The Isotta Brothers (Fratelli Isotta) were notable Italian hoteliers in the second half of the nineteenth century.

==Southern Italy==

The Albergo di Ginevra (Geneva Hotel) was located in the centre of the city of Naples, facing the Medina fountain. It was a large building owned by the Passato family. From 1861 to 1862, it was operated by Francesco Ferrari, then in October 1863, a company was formed to operate it jointly owned by Ferrari and the Isotta brothers. Ferrari received a quarter of the profits. The Isotta brothers, who had contributed most of the capital, took the rest. The hotel became the most prestigious in the city. As of 1862, the brothers had also acquired the Hotel Central opposite the Hotel de Geneve with apartments catering to families. The holding company dissolved on 3 July 1867, and the Isotta brothers took full control of the hotel. Ferrari received 168,300 lire for his share.

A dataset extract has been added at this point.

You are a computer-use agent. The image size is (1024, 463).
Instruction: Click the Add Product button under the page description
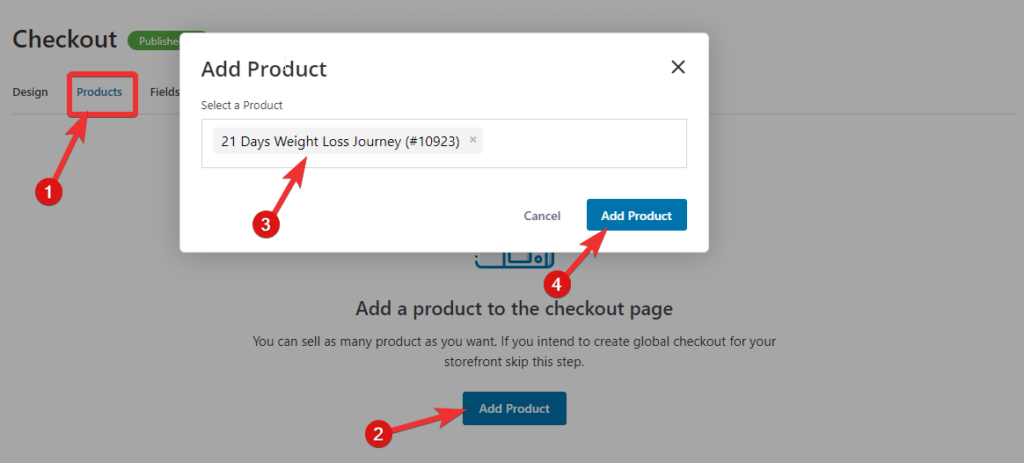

As of 1873, the brothers also operated the Hotel Vittoria in Caserta. At that time, the Isotta brothers ran the restaurant service in boats operated by G. B. Lavarello, providing service to America. In 1877, the brothers were operating the Hotel Quisisana in Castellamare in the Gulf of Naples, and the Hotel de Geneve, Hotel Central and Hotel de Rome in Naples. The Hotel de Rome was co-owned by Bruschetti. In 1879, the brothers owned the Hotel de Geneva and Hotel Central in Naples and the Hotel Quissana in Castellamare.

==Genoa==

As of 1865, the brothers owned the Hotel de France and Hotel National in Genoa in addition to the Hotel de Geneve in Naples. An 1868 guide described the Isottas' Hotel de France in Genoa as "clean, comfortable, and moderate" and the Hotel National in Genoa, also owned by the Isottas, as "convenient and good, with moderate prices. The Grand Hotel Isotta opened on Via Roma, Genoa, in 1877, an exclusive hotel with many comforts and conveniences. At the end of the 19th century, the hotel was sold to Giuseppa Borgarello. In 1879, in Genoa, the brothers owned the first-class Grand Hotel Isotta, as well as the Hotel de France. In 1887, they were still operating the Grand Hotel Isotta and the Hotel de France in Genoa.